Actually, that wasn't my point at all-- My point is that those at an income level that could be affected by the proposed tax increases, those making $250K or higher PER YEAR (decidedly not middle class), the statistical truth is that those people tend to spend less, not more.  The reality is that those driving the "economic engine" with large spending are the real middle class-- under $250K/year in income, and very little savings.  An increase in taxes on those who tend to spend less, and need less, is a blip to them.  Remember, it's a tax on INCOME, not on wealth.  Government agents are not going to break into your house and cart off anything you've already accumulated.

...

US Millionaires tend to drive old, used cars, drink Budweiser when they drink at all, wear a $30 Timex, and spend very, very little.  In other words, they're mustachians.

Let me get this straight. Most of us on these forums agree that people in general can live quite well with much less than they actually spend.

You're saying that statistically, the people earning more pends less because they actually need less.

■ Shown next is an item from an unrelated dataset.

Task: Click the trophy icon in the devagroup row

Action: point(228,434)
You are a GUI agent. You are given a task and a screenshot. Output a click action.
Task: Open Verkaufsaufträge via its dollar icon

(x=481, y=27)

And you're saying that people earning less are usually ones spending more

Those who spend the most actually tend to not be wealthy (and their spending is the reason why) and thus would generally not be the ones with the higher proposed tax rate.  Those people can feel free to keep spending unchecked and filling the coffers of the accumulating wealthy.

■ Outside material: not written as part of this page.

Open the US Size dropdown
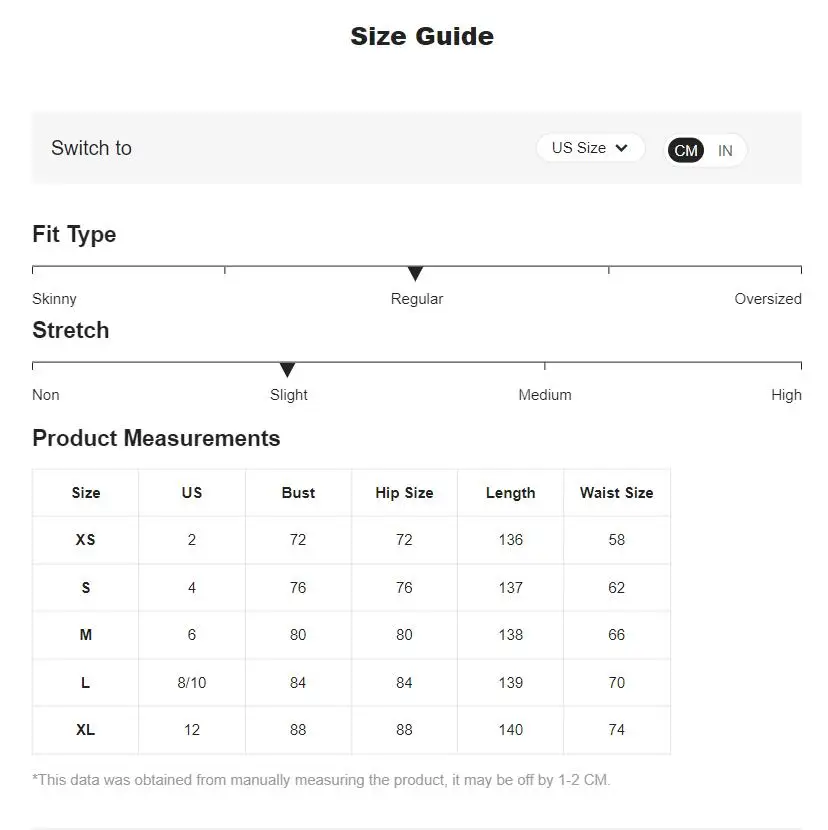This screenshot has width=828, height=830. coord(590,148)
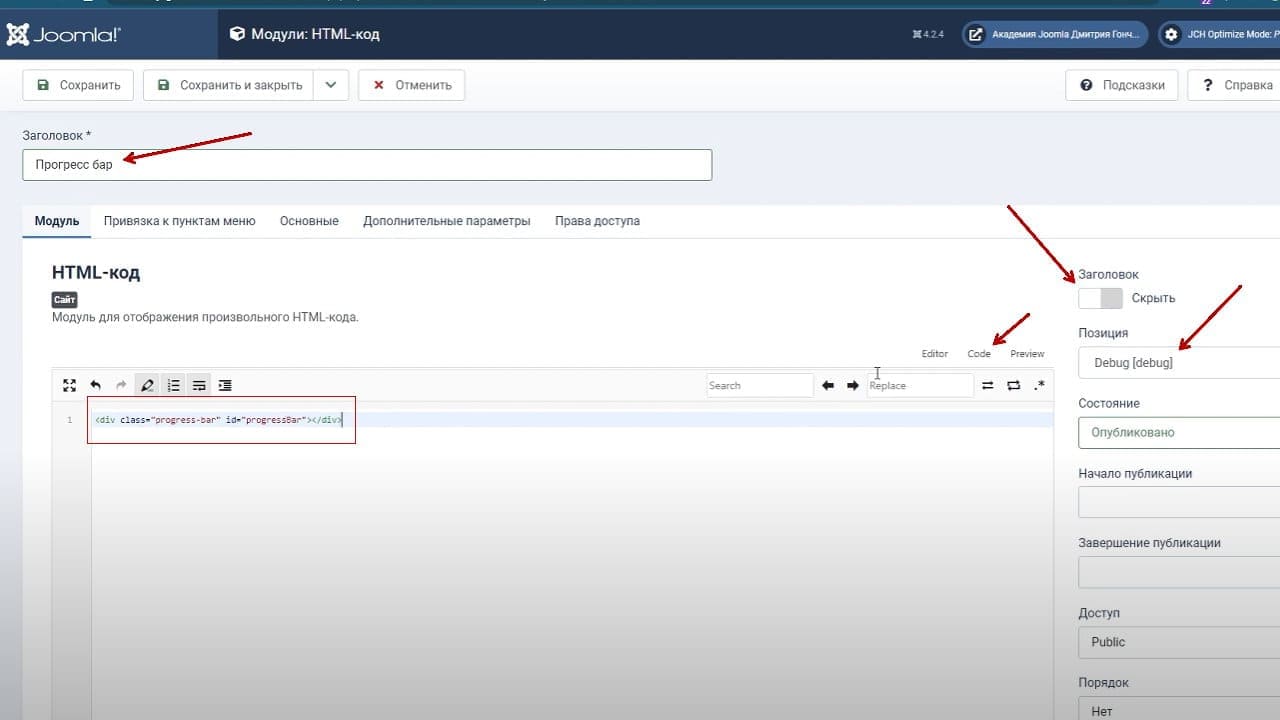The width and height of the screenshot is (1280, 720).
Task: Toggle fullscreen mode in code editor
Action: [69, 385]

If one is part of the very small minority of the wealthy who spend their money unchecked, such that a 4-5% tax increase affects their ability to purchase luxuries, this will be a golden opportunity for them to learn how the really rich stay rich-- by modifying their behavior and habits until a bump in the road like 4% on new earnings isn't even a blip on the radar.

And your acceptance of the 'soak the rich' tax plan is because they can afford it? And the wealthy ones who would be affected should take this opportunity to learn to modify their behavior?

I ask this then:
Why can't the tax increases be extended over even into the middle class (since we know people tend to over-consume), so that even they too can take this opportunity to learn some mustachian habits, since the philosophies espoused on this site is clearly not exclusive to the wealthy.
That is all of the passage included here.